It should be possible to copy the Rangemaster's frequency response with an op-amp. And you could even copy the response you get when connected to whichever guitar is supposed to work best, since they won't all be the same.

About the only thing you wouldn't get would be the subtle (ok, sometimes not so subtle) distortion. But there's ways to do that too, if required. A really clean Rangemaster-style booster might be a good thing though.

Steben

#5
Quote from: ElectricDruid on September 20, 2022, 10:30:49 AM
It should be possible to copy the Rangemaster's frequency response with an op-amp. And you could even copy the response you get when connected to whichever guitar is supposed to work best, since they won't all be the same.

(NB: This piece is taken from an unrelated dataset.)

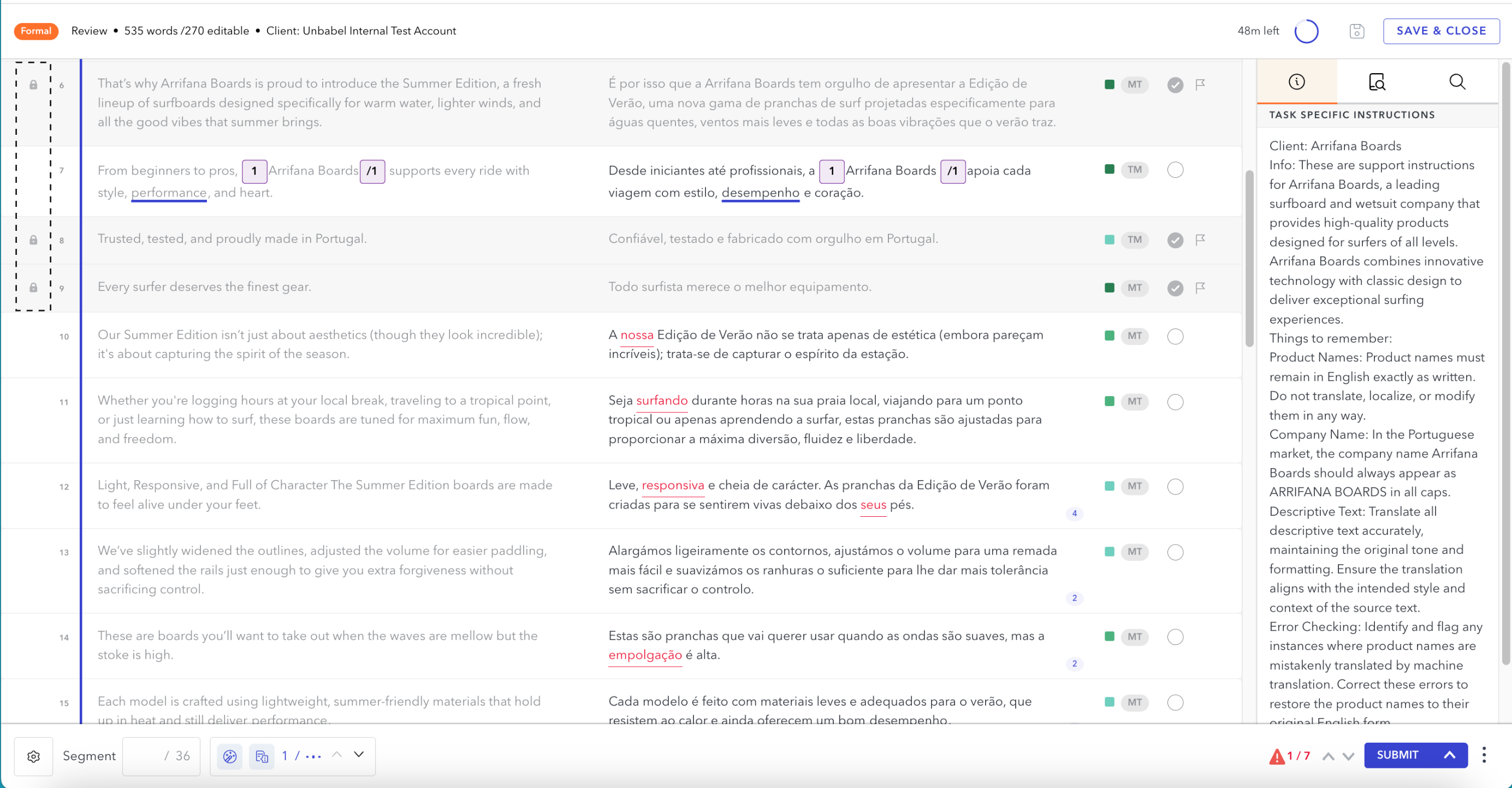Click the flag icon on segment 6
This screenshot has width=1512, height=788.
coord(1200,85)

About the only thing you wouldn't get would be the subtle (ok, sometimes not so subtle) distortion. But there's ways to do that too, if required. A really clean Rangemaster-style booster might be a good thing though.

Asymmetrical clipping is possible, in the positive "half" of output as drawn in my sketch.
The non-linear curve in the negative "half" is something else.

The main reason behind my thinking is consistent design. A generic opamp and generic diodes will give similar results in each "build".
If only scarcity was the reason, a silicon equivalent may suffice. One could even lower the bias resistor values slightly to aim for same input Z.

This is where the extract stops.